_Directions:_ Repeat the entries beneath in their entirety, precisely as given.

········

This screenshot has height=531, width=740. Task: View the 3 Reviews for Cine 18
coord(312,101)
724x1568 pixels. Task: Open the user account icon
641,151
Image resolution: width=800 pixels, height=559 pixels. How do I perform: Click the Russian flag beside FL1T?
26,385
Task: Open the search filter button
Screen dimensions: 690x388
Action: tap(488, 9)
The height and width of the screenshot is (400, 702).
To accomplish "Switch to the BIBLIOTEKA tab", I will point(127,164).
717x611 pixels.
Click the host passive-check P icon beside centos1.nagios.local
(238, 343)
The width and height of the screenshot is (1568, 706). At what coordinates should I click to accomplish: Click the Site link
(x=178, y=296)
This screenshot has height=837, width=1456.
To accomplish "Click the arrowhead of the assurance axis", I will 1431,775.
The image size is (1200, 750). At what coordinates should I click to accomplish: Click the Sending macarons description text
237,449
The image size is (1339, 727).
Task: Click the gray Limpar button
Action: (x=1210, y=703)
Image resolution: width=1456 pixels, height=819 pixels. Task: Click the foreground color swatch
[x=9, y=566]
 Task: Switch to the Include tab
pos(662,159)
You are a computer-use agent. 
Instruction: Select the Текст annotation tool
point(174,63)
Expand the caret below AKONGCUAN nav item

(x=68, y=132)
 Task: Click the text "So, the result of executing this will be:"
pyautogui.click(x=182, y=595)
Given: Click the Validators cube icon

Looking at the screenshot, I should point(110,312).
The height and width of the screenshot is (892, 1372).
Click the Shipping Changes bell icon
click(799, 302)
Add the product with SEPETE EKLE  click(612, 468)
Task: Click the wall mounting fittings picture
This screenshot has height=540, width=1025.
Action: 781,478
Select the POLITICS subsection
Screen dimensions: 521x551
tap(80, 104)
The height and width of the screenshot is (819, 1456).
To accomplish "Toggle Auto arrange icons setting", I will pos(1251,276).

········

_Result of the task:_
This screenshot has height=531, width=740. Task: View the 3 Reviews for Cine 18
coord(312,101)
724x1568 pixels. Task: Open the user account icon
641,151
Image resolution: width=800 pixels, height=559 pixels. How do I perform: Click the Russian flag beside FL1T?
26,385
Task: Open the search filter button
Screen dimensions: 690x388
Action: tap(488, 9)
The height and width of the screenshot is (400, 702).
To accomplish "Switch to the BIBLIOTEKA tab", I will point(127,164).
717x611 pixels.
Click the host passive-check P icon beside centos1.nagios.local
(238, 343)
The width and height of the screenshot is (1568, 706). At what coordinates should I click to accomplish: Click the Site link
(x=178, y=296)
This screenshot has height=837, width=1456.
To accomplish "Click the arrowhead of the assurance axis", I will 1431,775.
The image size is (1200, 750). At what coordinates should I click to accomplish: Click the Sending macarons description text
237,449
The image size is (1339, 727).
Task: Click the gray Limpar button
Action: (x=1210, y=703)
Image resolution: width=1456 pixels, height=819 pixels. Task: Click the foreground color swatch
[x=9, y=566]
 Task: Switch to the Include tab
pos(662,159)
You are a computer-use agent. 
Instruction: Select the Текст annotation tool
point(174,63)
Expand the caret below AKONGCUAN nav item

(x=68, y=132)
 Task: Click the text "So, the result of executing this will be:"
pyautogui.click(x=182, y=595)
Given: Click the Validators cube icon

Looking at the screenshot, I should point(110,312).
The height and width of the screenshot is (892, 1372).
Click the Shipping Changes bell icon
click(799, 302)
Add the product with SEPETE EKLE  click(612, 468)
Task: Click the wall mounting fittings picture
This screenshot has height=540, width=1025.
Action: 781,478
Select the POLITICS subsection
Screen dimensions: 521x551
tap(80, 104)
The height and width of the screenshot is (819, 1456).
To accomplish "Toggle Auto arrange icons setting", I will pos(1251,276).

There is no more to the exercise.